30/12/25

Tres piedras negras

Amaba las piedras. Sabía, con toda su sabiduría, que las piedras son pura energía. Por eso las coleccionaba. Y no solo eso: también las guardaba cerca suyo. 


De grande, cuando las piernas lo empezaron a traicionar y ya no podía viajar, les encargaba a sus nietos que le trajeran piedras de sus vacaciones en la playa. Ellos no le fallaban. Cada caminata por la orilla se convertía en una expedición para cumplir con la misión. Buscaban las más lindas, las más raras. Pero sus preferidas, sin dudas, eran las piedras negras. 
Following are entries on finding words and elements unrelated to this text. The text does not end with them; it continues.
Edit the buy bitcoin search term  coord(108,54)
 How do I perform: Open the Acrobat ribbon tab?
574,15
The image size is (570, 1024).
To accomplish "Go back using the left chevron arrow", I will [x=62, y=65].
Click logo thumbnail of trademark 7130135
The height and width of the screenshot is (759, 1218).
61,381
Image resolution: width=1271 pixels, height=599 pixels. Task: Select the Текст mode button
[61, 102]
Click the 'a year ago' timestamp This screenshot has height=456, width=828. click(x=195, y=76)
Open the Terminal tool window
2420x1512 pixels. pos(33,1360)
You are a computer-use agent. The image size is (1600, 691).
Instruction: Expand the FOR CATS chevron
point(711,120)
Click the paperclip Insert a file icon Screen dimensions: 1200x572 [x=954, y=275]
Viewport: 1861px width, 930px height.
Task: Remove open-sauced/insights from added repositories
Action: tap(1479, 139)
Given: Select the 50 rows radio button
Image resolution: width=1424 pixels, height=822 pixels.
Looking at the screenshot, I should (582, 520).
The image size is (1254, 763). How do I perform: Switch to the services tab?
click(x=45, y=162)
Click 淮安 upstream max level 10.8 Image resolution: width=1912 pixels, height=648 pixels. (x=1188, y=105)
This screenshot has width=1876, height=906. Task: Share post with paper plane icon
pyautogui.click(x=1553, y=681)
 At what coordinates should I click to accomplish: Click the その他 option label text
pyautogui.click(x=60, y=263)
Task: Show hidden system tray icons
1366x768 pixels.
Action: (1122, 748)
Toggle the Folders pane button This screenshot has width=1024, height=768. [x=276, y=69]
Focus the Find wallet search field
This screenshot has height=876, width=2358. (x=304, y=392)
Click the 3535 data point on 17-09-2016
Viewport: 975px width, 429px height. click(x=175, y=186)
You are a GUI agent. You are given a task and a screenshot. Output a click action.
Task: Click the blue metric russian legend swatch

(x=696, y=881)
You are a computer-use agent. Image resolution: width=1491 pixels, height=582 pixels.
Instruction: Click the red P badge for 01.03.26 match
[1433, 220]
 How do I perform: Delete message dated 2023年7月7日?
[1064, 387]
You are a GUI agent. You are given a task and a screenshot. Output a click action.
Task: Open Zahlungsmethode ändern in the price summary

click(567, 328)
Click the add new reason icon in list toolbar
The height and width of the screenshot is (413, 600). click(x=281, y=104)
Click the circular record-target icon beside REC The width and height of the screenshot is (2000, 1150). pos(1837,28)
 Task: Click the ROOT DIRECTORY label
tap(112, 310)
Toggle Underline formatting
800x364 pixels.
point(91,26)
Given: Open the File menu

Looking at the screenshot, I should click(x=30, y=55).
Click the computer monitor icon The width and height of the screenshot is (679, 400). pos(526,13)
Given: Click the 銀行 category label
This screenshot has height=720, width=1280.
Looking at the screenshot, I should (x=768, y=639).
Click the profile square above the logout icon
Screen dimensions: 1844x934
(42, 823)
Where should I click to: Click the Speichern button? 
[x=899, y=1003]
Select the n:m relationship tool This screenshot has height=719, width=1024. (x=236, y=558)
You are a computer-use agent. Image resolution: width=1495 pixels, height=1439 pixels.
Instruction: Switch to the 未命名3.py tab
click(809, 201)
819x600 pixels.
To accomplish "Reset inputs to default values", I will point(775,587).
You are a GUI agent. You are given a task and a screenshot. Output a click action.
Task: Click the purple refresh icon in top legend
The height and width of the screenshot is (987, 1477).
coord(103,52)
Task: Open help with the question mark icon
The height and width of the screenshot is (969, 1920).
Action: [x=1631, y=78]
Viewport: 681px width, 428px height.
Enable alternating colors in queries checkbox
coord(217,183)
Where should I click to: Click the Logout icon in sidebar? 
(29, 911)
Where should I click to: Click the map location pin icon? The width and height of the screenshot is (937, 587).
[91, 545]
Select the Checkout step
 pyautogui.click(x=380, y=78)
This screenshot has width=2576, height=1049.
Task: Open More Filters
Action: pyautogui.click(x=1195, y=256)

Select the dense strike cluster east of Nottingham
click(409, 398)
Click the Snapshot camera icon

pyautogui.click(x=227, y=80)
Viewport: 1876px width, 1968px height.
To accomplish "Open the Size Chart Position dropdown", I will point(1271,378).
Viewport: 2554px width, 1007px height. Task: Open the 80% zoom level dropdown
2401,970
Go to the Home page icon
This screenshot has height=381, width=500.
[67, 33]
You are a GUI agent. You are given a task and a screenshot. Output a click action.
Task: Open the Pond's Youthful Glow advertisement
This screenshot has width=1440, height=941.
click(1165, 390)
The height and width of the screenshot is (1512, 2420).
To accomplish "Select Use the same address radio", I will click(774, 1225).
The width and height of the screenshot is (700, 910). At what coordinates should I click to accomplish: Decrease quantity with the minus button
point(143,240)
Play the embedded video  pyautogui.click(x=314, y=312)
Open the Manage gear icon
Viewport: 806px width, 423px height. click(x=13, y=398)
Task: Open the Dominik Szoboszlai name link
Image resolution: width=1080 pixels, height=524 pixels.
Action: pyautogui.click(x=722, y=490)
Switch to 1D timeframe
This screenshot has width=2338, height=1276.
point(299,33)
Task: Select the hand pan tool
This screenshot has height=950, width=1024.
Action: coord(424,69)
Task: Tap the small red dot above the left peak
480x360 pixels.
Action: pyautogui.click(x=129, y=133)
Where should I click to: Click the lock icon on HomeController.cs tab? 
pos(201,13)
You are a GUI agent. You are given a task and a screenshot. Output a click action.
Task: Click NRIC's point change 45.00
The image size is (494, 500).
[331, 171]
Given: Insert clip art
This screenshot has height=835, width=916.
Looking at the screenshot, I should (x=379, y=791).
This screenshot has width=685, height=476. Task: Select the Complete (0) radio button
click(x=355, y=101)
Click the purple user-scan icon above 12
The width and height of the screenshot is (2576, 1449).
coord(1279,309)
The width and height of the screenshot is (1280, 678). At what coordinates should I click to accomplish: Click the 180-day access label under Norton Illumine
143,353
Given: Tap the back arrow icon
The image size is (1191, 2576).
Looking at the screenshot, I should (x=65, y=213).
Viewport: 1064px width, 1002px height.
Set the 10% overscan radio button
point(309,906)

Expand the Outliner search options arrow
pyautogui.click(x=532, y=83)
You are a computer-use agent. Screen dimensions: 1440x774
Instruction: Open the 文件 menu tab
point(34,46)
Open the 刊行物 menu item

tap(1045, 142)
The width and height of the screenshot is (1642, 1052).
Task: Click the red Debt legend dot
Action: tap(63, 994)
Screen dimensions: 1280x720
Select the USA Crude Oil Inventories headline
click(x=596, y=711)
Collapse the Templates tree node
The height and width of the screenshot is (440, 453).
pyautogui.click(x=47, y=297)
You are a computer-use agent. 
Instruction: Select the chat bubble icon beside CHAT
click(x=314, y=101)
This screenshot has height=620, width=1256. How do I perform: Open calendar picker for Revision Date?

No hacía falta que fueran diamantes, turmalinas ni obsidianas. Tampoco pedía azabaches, ópalos, jades o espinelas. Nada de piedras preciosas, cotizadas en las joyerías de lujo. Eso, para él, era pura vulgaridad. Le alcanzaba con esos guijarros oscuros y redondos, moldeados por la metódica erosión de las olas del mar. Dicen los libros —y Google también— que son rocas volcánicas. Y, si uno hurga un poco más descubre que estas piedras tienen nombre propio: son piedras de lava. Son basaltos. 


Su historia es rica. Las antiguas civilizaciones entendían que eran la prueba de la ira de los dioses. Sencillo: la naturaleza se empeña en recordarnos de vez en cuando que somos simples mortales. Los romanos también las consideraban un escudo protector: servían para domar a los envidiosos y hasta para amedrentar a las fuerzas del mal. En las culturas precolombinas les encontraron un fin más útil y las empleaban para edificar templos y pirámides. En la Isla de Pascua, en cambio, eran la materia prima para confeccionar herramientas y ornamentos. Y en Hawaii, el extremo norte del triángulo polinesio, son sagradas. Y hay más: en un curioso match con los herederos de Rómulo y Remo, ellos también las usaban para alejar los espíritus malignos. 


Minucho se fue de este plano un rato antes del mediodía del sábado 4 de octubre de 2025. Dos días después, en un lunes demasiado frío y gris que amagó con llover, mucha gente que lo quería se acercó al cementerio para decirle adiós. Antes, cuando el coche fúnebre pasó por la puerta de la casa de toda su vida, todos los vecinos salieron a despedirlo. Fue el momento del dolor. También de entender, más allá de las fotos y los videos que seguirán vivos, de que nunca más recibiremos sus palmadas y sus oportunos abrazos. 


Fue también un instante imposible de olvidar. Con el ataúd ya colocado en su lugar, uno de sus nietos se acercó a la sepultura, se inclinó, estiró uno de sus largos brazos, abrió la mano y, con suavidad, colocó tres piedras negras sobre el féretro. Con ese simple y valioso acto, el convencimiento fue total: la energía de Minucho, con esos tres guardianes de basalto, nunca se apagará.